Season three would end with the death of Bertolt and the defeat of Reiner causing a retreat to a nation known as Marley, as it was revealed Paradis was but an island of an ancient people known as Eldians, and titans were the by-product of Marlian assault. In order to achieve the freedom he had sought after his entire life, Eren would make a proclamation at the end of season three, as he said “If we did cross the sea, and we killed our enemies, after that…would we finally be free.”

Finally, on December 6, 2020, audiences were met with Attack on Titan: The final season. This season, unlike every other we’ve come to know, would not take place inside the walls of Paradis, but in Marley as, true to his word, Eren was seeking to kill his enemies. Regarding the season itself being a mere six episodes in, it would not be an understatement to claim it as one of the best seasons by far. With a unique new art style and a vastly different tone, the show feels less like humanity fighting against extinction and more like an all-out war for the sake of freedom, with Eren Jaeger spearheading an assault on the people who had done Paradis wrong for centuries. 
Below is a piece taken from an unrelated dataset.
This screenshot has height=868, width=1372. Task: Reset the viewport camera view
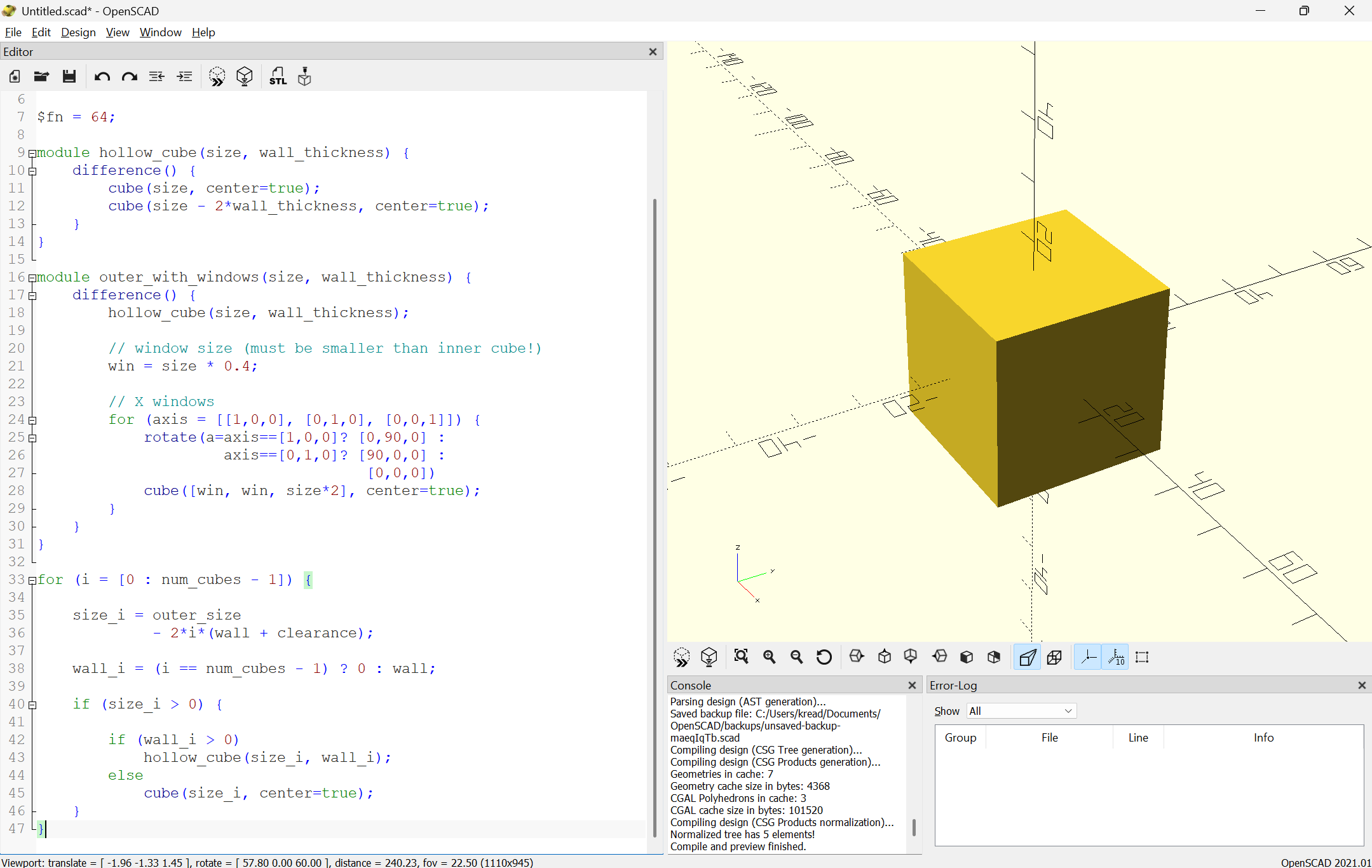(x=823, y=656)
Where the series as a whole shines is, without a doubt, interestingly within the protagonist Eren Jaeger himself, and his quest for his freedom and the liberation of Paradis. Contrary to many Shonen series to date, Eren changes drastically from the bright-eyed boy controlled by his wrath for titans into almost an unrecognizable version of himself by season four. Being able to see a new Eren, driven not by anger but purpose, exterminating men, women, and children in a foreign land for the sake of personal freedom is something vastly unique to the show and creates an impossibly captivating scene. 

The series is able to create extreme scenarios to tackle difficult thematic allusions and controversies of moral and ethical philosophy. Any show that introduces a man on a quest of absolute global genocide as the protagonist will inevitably raise these questions, and Attack on Titan is doing little to avoid prompting the audience to think. 
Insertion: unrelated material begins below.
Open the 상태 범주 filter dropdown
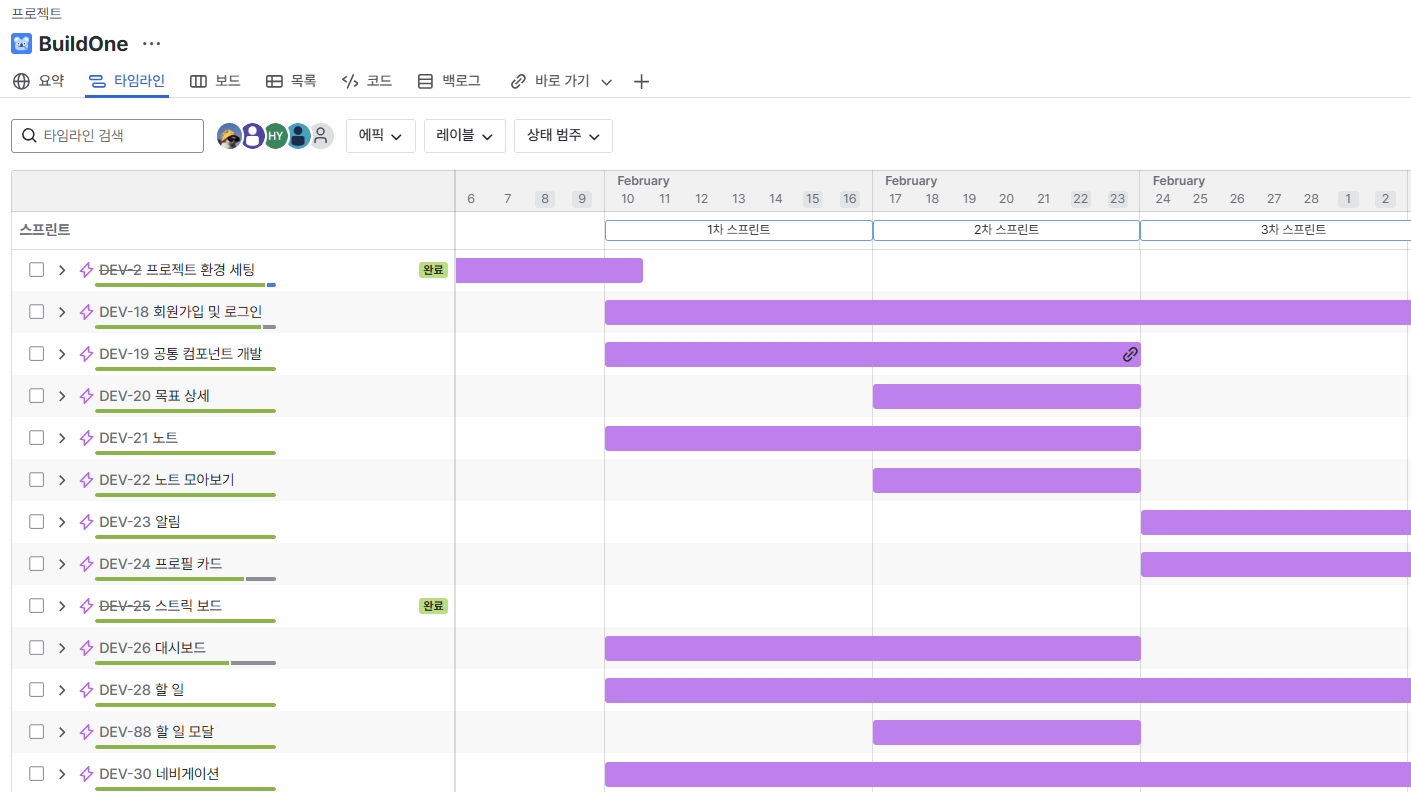Image resolution: width=1411 pixels, height=792 pixels. coord(563,136)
So far, this fourth and final season has brought countless positive elements to the anime adaptation, featuring a breathtaking new opening and ending, as well as a new art style as a result of the change in animation studios. These changes do a brilliant job at complementing the show’s themes and appeal and work well with the storytelling.

Without a doubt, the final season is becoming something undeniably special. As the episodes continue to air, and the series marches on toward the finale that has been over a decade in the making, even those who follow the manga series by which the anime is based have something to enjoy with the newly produced art that has graced the anime scene.